From the entries, filter out every line that lacks "each" and copy the rest.

====== The records ======

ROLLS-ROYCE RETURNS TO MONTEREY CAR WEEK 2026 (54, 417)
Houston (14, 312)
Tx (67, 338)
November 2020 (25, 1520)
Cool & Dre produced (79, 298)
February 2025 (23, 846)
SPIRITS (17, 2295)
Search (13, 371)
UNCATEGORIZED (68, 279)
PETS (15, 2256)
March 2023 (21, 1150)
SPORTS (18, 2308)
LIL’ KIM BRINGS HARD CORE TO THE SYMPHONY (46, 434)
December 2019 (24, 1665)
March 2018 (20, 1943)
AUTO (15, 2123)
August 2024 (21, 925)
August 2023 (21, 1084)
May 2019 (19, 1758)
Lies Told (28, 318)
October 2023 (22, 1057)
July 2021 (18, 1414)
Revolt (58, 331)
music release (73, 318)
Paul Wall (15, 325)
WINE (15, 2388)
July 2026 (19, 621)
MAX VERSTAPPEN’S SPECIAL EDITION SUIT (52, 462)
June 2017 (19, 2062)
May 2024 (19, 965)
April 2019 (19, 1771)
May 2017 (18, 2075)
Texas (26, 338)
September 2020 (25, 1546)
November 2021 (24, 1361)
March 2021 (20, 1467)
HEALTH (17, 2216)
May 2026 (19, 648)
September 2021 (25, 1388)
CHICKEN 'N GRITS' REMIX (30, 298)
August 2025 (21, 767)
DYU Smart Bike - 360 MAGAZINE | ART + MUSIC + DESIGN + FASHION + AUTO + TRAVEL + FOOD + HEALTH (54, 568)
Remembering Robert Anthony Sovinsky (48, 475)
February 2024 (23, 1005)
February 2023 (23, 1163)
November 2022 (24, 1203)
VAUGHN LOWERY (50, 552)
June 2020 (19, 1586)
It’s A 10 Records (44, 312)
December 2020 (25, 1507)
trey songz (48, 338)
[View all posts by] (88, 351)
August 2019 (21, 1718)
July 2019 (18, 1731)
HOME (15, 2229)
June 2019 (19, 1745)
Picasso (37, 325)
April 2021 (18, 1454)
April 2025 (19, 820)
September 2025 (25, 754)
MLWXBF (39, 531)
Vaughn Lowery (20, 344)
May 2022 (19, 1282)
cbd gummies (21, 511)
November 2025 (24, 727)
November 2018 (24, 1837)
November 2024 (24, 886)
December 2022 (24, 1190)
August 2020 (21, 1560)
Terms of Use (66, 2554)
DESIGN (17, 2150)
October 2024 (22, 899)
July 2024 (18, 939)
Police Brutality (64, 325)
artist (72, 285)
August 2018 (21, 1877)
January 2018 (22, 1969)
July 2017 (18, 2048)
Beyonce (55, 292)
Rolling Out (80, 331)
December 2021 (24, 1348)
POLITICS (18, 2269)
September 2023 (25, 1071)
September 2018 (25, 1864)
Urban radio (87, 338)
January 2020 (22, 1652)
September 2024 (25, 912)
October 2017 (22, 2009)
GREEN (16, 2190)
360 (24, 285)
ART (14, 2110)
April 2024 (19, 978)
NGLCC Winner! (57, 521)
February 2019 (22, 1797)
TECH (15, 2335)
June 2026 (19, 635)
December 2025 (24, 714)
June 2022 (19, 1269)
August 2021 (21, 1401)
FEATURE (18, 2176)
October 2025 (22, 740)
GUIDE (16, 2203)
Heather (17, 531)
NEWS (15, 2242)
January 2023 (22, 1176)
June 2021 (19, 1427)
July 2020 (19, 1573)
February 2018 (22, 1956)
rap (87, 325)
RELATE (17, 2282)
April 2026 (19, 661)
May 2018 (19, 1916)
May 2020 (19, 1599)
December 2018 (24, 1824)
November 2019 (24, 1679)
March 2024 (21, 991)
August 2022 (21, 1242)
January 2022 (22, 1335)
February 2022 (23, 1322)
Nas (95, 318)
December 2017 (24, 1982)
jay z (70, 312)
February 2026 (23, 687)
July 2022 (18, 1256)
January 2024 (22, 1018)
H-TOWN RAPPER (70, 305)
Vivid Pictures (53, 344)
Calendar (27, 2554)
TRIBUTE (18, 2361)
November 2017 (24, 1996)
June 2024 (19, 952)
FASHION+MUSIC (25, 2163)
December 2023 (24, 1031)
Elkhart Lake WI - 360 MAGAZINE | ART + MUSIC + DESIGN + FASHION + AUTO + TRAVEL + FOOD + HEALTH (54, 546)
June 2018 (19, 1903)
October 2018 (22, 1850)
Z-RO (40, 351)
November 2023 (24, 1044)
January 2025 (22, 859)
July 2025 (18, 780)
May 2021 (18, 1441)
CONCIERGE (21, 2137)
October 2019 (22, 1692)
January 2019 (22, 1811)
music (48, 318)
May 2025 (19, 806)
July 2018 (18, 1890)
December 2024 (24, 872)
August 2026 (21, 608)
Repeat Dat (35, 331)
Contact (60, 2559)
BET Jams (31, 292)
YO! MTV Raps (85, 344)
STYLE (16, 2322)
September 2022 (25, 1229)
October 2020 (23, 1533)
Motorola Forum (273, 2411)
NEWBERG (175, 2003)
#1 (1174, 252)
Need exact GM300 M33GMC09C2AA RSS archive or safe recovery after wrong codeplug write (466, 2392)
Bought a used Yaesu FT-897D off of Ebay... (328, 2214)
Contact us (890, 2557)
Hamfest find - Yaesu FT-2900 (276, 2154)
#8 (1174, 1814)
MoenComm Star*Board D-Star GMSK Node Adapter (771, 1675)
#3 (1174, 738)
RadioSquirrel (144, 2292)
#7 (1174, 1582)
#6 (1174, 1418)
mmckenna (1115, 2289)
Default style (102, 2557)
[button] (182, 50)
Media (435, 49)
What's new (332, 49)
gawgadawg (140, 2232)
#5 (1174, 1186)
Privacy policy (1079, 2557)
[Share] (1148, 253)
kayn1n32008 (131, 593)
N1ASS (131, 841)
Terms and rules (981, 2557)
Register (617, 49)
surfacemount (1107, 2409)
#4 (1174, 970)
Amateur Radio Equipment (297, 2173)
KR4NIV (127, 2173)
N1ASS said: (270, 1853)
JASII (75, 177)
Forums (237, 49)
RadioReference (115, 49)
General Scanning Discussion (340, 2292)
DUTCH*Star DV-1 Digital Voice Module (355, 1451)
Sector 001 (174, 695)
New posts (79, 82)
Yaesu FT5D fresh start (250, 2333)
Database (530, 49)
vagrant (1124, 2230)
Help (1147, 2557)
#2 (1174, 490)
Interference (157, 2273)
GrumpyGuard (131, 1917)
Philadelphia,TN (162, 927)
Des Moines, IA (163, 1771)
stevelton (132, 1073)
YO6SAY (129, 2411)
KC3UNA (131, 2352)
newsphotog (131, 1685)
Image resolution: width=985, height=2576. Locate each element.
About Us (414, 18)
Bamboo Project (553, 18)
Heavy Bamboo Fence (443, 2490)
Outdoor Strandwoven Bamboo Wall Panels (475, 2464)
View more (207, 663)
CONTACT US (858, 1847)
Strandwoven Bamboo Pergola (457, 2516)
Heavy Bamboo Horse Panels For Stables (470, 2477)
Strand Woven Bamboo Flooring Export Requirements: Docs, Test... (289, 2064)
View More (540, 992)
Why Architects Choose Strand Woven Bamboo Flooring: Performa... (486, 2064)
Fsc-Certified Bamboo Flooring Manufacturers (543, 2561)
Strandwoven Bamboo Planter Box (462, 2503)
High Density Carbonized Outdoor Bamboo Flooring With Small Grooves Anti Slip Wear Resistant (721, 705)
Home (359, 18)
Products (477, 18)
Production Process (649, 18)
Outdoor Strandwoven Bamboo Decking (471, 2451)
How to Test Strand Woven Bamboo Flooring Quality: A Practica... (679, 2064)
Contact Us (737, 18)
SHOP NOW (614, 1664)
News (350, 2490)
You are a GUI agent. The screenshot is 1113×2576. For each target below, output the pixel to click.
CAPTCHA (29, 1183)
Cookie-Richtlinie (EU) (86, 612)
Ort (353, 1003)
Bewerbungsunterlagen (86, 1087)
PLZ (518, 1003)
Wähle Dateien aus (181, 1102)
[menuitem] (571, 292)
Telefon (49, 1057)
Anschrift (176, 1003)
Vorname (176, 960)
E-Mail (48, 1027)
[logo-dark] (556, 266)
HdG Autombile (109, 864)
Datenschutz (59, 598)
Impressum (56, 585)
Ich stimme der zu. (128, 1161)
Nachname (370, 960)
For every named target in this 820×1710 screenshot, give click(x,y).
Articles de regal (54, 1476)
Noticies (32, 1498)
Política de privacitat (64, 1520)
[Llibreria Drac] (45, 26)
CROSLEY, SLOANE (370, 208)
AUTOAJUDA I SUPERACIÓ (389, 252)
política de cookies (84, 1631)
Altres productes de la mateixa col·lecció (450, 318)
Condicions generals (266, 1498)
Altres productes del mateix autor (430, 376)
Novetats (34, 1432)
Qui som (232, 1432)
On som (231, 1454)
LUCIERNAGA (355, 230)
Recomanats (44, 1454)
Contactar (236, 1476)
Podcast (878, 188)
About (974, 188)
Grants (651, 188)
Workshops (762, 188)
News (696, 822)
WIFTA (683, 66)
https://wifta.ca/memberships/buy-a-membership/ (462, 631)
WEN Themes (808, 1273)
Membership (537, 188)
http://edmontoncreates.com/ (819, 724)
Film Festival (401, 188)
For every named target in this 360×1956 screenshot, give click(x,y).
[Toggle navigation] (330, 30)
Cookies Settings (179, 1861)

======

*Exercise solution*
Image resolution: width=985, height=2576. Locate each element.
You are a GUI agent. The screenshot is 1113×2576. For each target below, output the pixel to click.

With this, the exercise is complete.